FIG. 7.

Effects of specific immune suppression induced with peptide-conjugated splenocytes on disease development. (A) CNS-infiltrating T cells specific for viral epitopes in mice treated with sham, SP or NSP-conjugated splenocytes at 7 days postinfection. (B) Courses of disease development in the recipient mice (n = 10 per group) of sham- or peptide-treated splenocytes. The statistical differences in disease levels between sham and peptide groups during 21 to 63 days postinfection were analyzed by using a paired two-tailed t test. The difference between groups receiving sham- and SP-treated splenocytes was not significant.

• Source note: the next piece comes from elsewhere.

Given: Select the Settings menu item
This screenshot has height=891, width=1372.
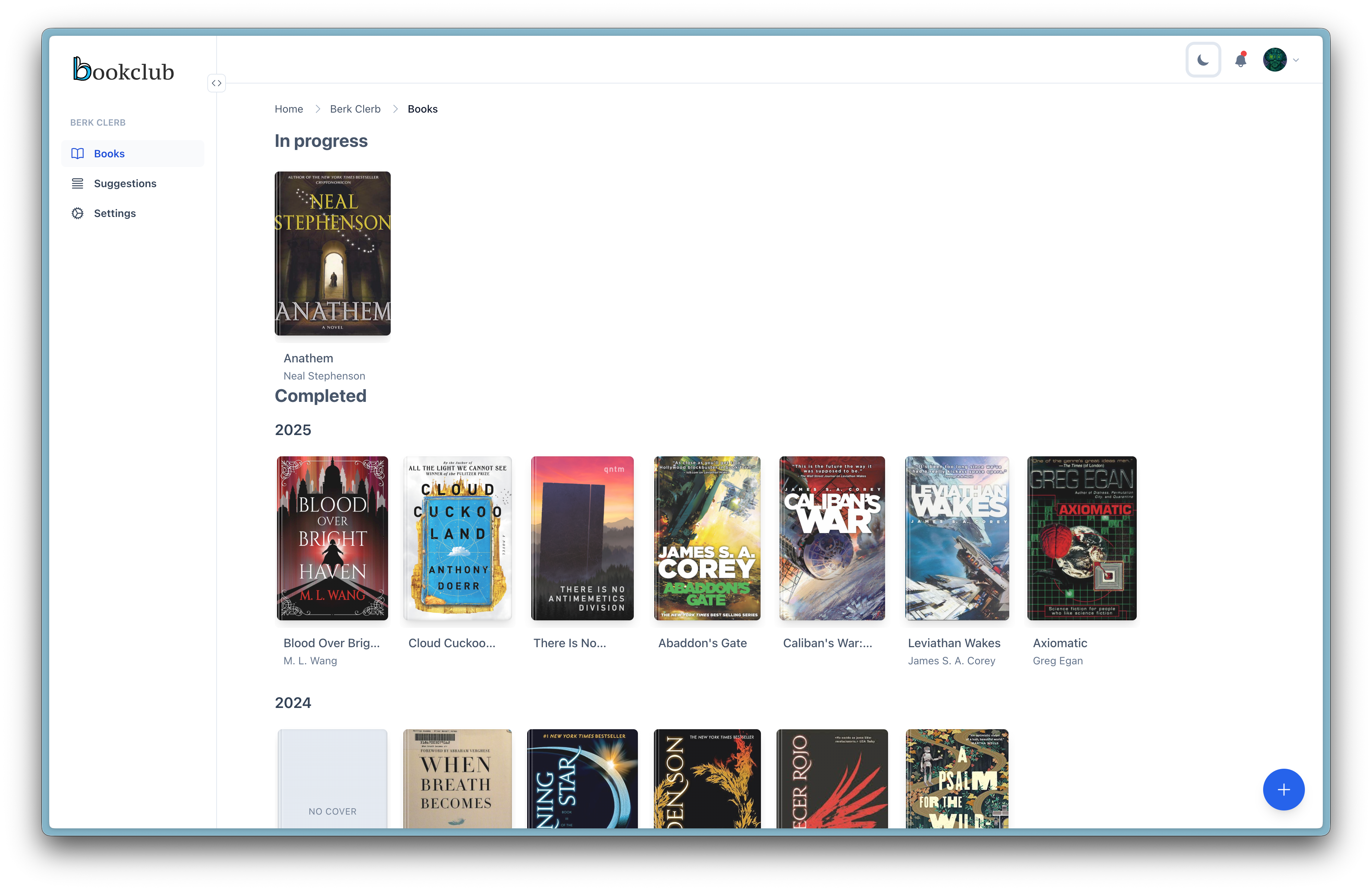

Experimental groups receiving sham- or SP-treated splenocytes and NSP-treated splenocytes were significantly different (P < 0.001). (C) Representative histologic examination of spinal cords from each experimental group. Adjacent sections of spinal cords from mice at 80 days postinfection were stained with hematoxylin-eosin or Luxol-fast blue. Scale bar, 100 μm. (D) The levels of viral persistence in the CNS of each group were measured by using real-time PCR at 8, 21, and 80 days postinfection (DPI). Triplicate analysis of cDNAs prepared from pooled brains and spinal cords (three to five mice/group) was performed. Similar patterns were observed in a separate PCR and plaque assay experiment.